◆ **Exercise prompt**: Check every line of the data and copy the ones where "icon" appears.

◆ **Exercise material**:
»»

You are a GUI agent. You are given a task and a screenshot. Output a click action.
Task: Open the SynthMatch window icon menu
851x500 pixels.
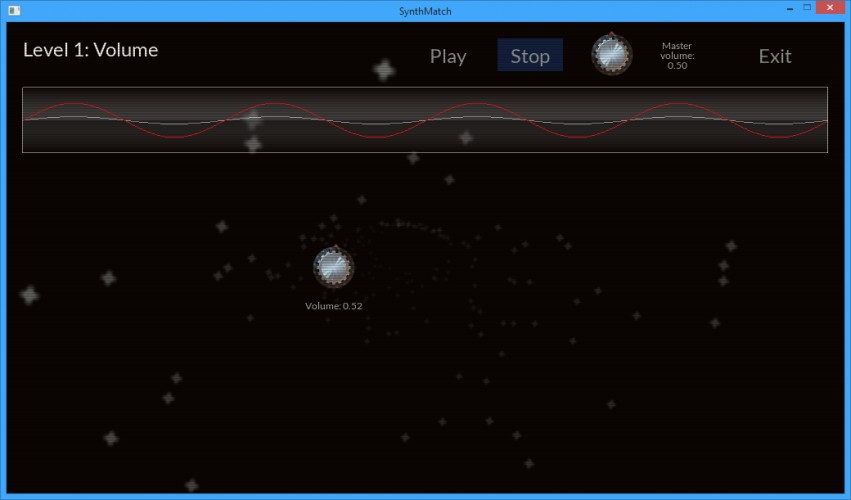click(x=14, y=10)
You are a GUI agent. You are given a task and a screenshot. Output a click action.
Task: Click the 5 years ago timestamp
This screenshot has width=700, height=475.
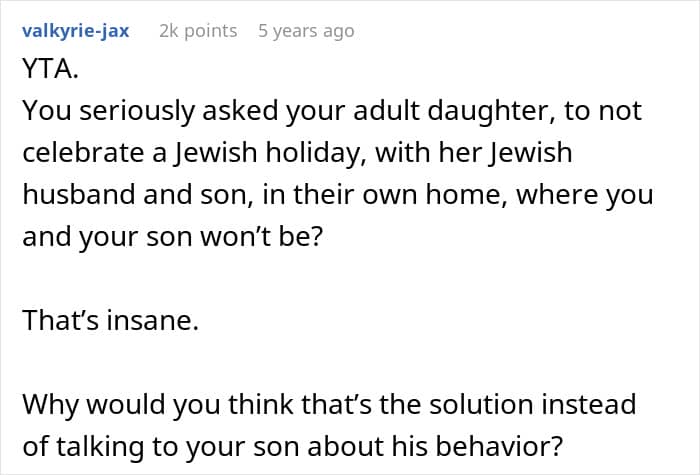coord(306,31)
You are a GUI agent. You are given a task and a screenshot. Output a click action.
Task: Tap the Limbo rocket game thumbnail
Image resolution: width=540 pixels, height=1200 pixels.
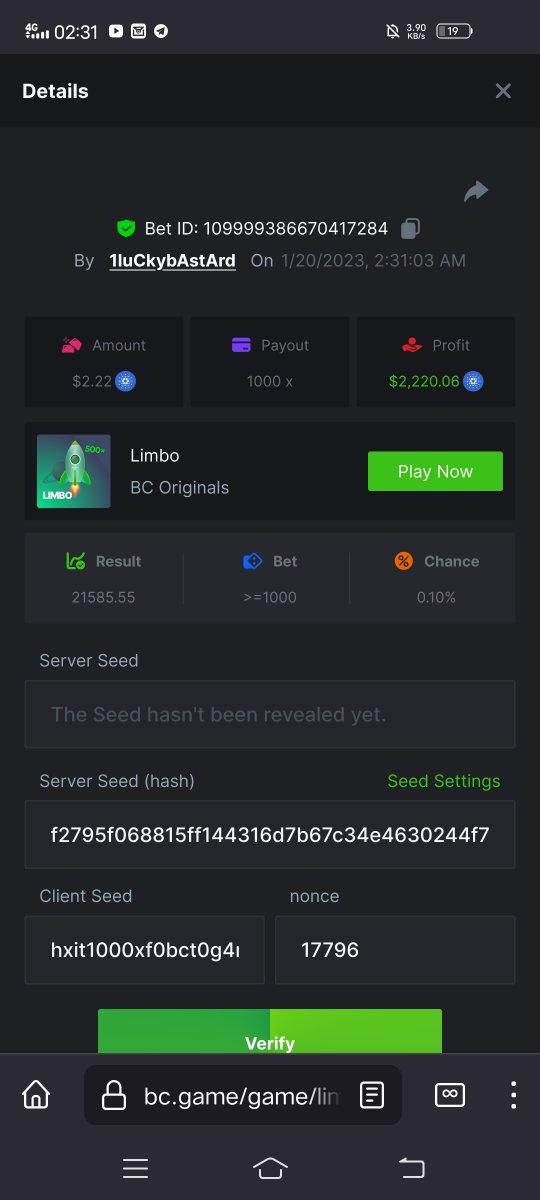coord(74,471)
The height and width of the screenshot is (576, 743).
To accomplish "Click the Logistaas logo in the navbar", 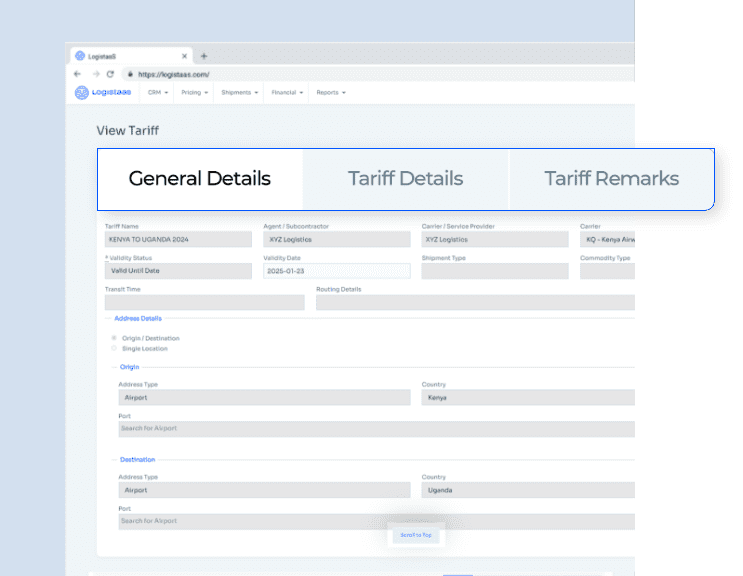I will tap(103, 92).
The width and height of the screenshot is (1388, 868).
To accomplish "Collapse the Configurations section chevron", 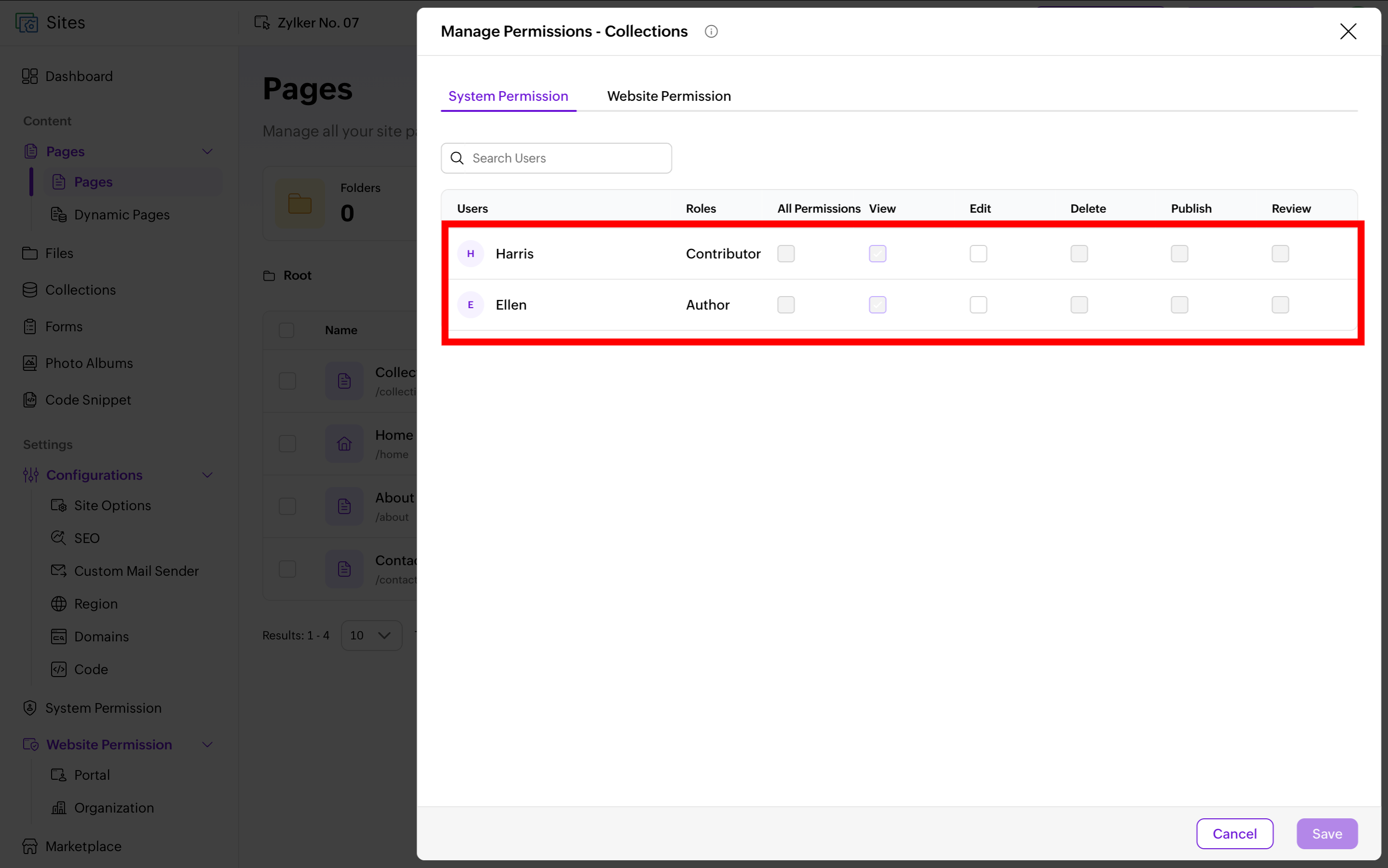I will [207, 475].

««
»»

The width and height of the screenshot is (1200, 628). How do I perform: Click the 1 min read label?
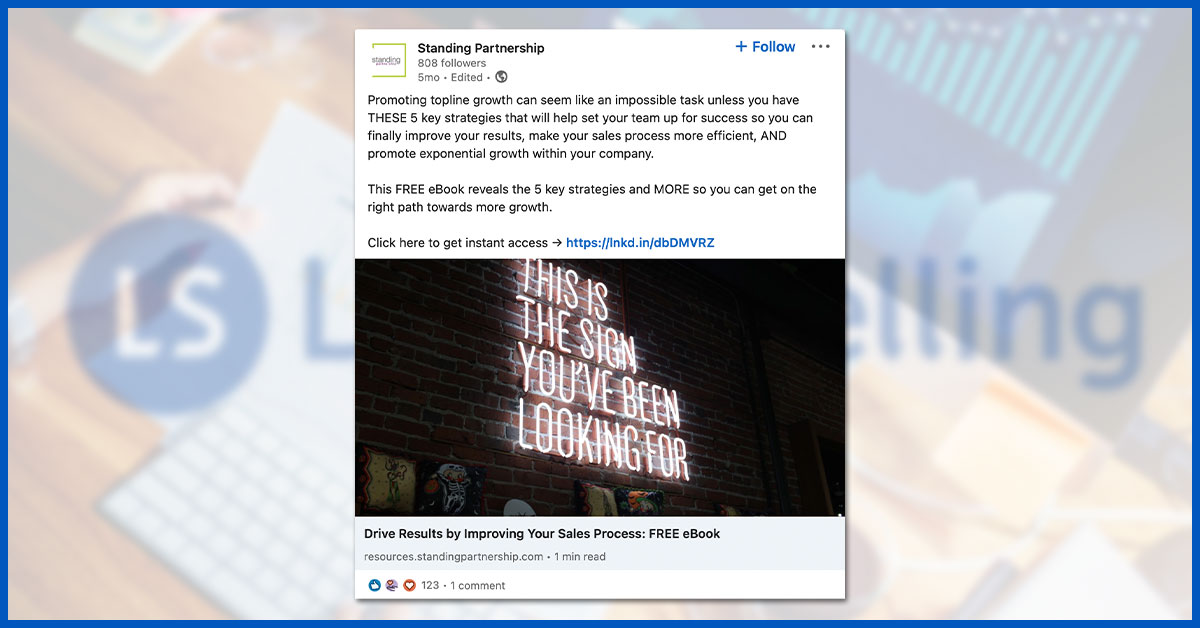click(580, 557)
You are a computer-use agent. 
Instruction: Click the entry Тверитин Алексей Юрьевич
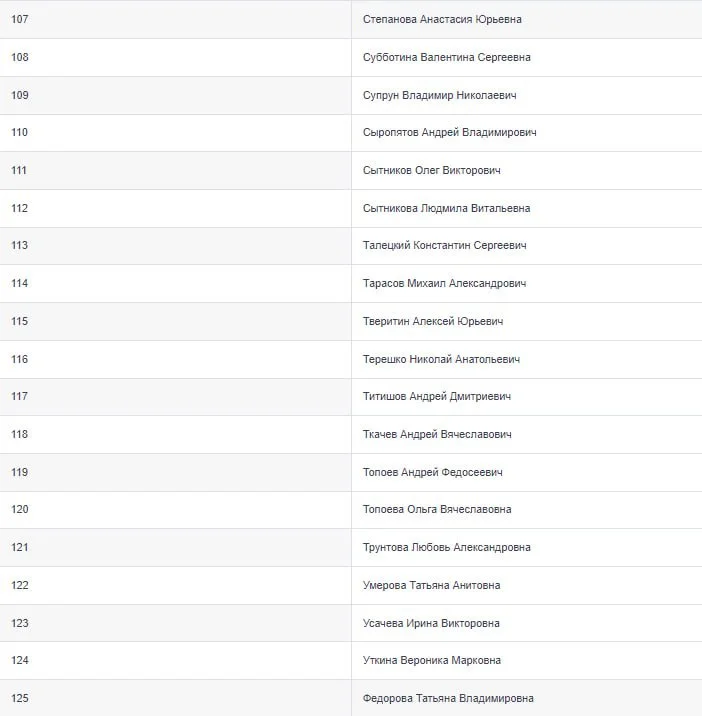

««
»»

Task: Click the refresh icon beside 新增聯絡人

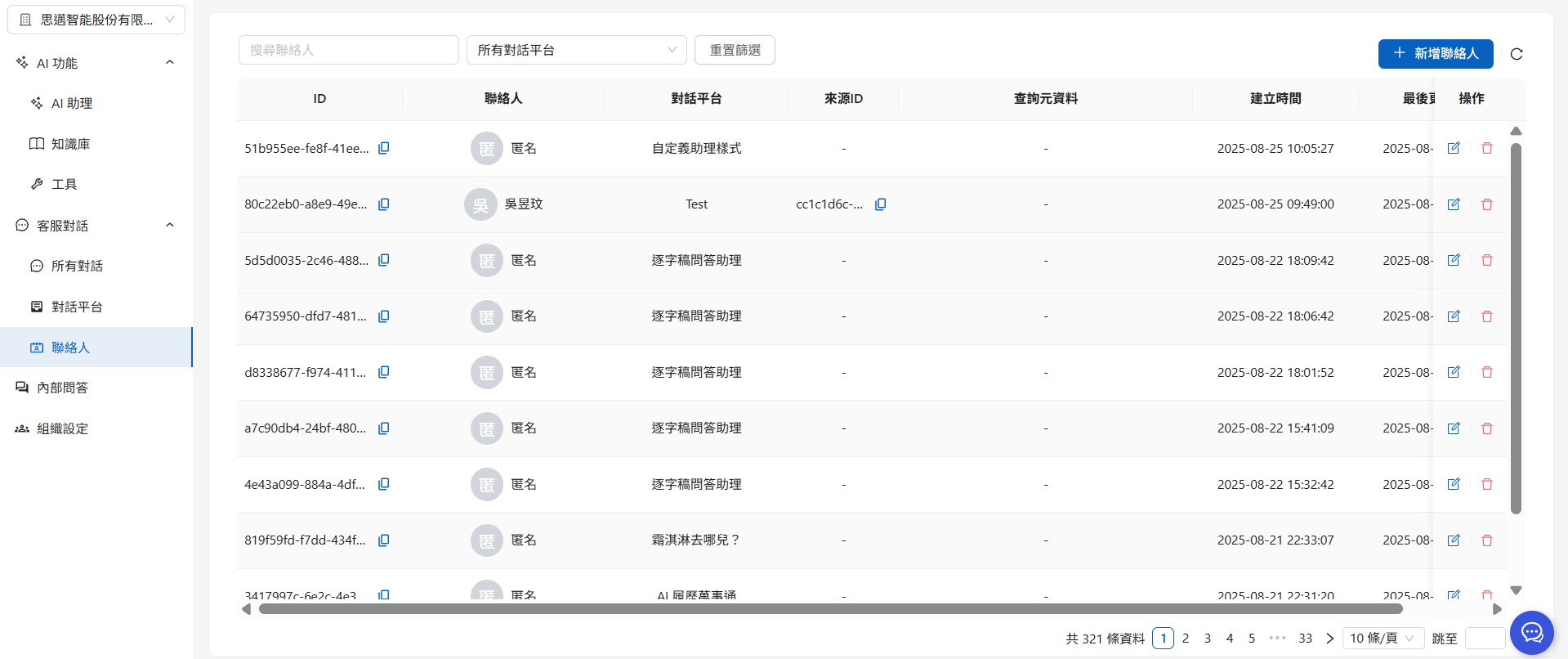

««

◆ **Written reply**:
Task: Open the SynthMatch window icon menu
Task: Click the refresh icon beside 新增聯絡人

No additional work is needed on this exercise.